Issue: Governance and monitoring company stock
The committee overseeing the DC plan is tasked with managing the plan in the best interest of participants and beneficiaries by providing prudent investment options. Prior to 2014, plan fiduciaries could rely on the “Moench Presumption,” which held that offering company stock was in itself prudent. However, after the U.S. Supreme Court’s 2014 ruling in Fifth Third Bancorp v. Dudenhoeffer, plan sponsors must monitor company stock for prudence like any other investment option on the plan menu.
Potential action
- Hardwire company stock into the plan documents investment policy statement. Some plan sponsors have included language in the plan documents that explicitly states that company stock is offered. In light of the Dudenhoeffer ruling, a plan sponsor may consider stipulating how company stock will be reviewed for prudence on a regular basis.
- Remove insiders from the committee. Removing company insiders from investment committees helps to manage potential conflicts of interest and mitigate the use of material non-public information. Justices in the Dudenhoeffer case stated that absent any special circumstances, the market price of a stock is a prudent indicator of the firm’s value and that insider information should not be used to determine if company stock should be offered or not.
- Hire an independent fiduciary to oversee the company stock fund. An increasingly common practice to manage company stock is for plan sponsors to hire an independent fiduciary. One of the advantages of outsourcing decisions about company stock is that an independent fiduciary will not have access to material non-public information, thereby eliminating potential conflicts of interest.
Plan design can be an effective tool to manage company stock exposure and there are multiple variations of how holding limits or caps can be used and implemented. Consistency and clear objectives are critical for success.
Potential action
- Introduce caps on company stock allocations. The most frequently used cap today limits company stock allocations to 20% of a participant’s balance. Most plans grandfather higher allocations in while others require higher balances to be liquidated and reinvested. The sponsor needs to determine how to treat company stock exposures that exceed the cap due to performance. One option is to let those holdings ride while another option is to force participants to sell to remain within the cap. In all cases, company stock remains open on the menu and participants can continue to increase their company stock holdings up to the cap.
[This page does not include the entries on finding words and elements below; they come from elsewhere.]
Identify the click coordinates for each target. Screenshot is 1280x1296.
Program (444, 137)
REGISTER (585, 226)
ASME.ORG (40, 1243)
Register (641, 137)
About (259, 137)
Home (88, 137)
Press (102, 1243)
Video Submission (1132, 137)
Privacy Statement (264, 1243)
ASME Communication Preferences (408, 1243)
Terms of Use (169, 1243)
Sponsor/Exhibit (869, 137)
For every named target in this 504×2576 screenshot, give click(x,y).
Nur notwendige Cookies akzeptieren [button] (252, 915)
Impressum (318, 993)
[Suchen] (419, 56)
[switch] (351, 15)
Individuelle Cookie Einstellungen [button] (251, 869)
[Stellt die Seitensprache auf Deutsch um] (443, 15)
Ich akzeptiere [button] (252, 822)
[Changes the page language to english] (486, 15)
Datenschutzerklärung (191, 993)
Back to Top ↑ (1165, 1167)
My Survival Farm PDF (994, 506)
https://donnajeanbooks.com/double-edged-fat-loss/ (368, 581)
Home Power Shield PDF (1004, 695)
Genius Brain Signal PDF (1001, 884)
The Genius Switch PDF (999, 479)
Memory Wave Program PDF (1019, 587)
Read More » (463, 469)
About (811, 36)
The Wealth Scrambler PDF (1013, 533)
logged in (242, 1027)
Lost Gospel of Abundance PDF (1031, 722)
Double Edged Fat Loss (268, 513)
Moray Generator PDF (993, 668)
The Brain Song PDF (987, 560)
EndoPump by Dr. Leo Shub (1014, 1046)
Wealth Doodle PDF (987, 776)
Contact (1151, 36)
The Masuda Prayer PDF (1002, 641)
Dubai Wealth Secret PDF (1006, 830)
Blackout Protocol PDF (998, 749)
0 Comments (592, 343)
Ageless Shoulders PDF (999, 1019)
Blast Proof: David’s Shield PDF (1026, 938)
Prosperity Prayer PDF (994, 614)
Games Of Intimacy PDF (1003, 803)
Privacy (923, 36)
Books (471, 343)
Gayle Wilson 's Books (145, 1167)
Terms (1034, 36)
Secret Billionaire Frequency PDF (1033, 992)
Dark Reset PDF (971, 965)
- Freeze the company stock option. Doing so allows participants to sell company stock but no longer purchase it—effectively capping their allocation at its current level. This step does not address excessively high allocations of current participants, but it eliminates such a problem for newly hired participants. Over time, company stock allocations will fade from the plan as participants retire and draw down their balances or change jobs and roll over assets to a new employer.
- Sunset company stock. If the fiduciary determines that company stock no longer fits into the plan design, a thoughtful liquidation strategy, with ample participant notification and communication, is critical.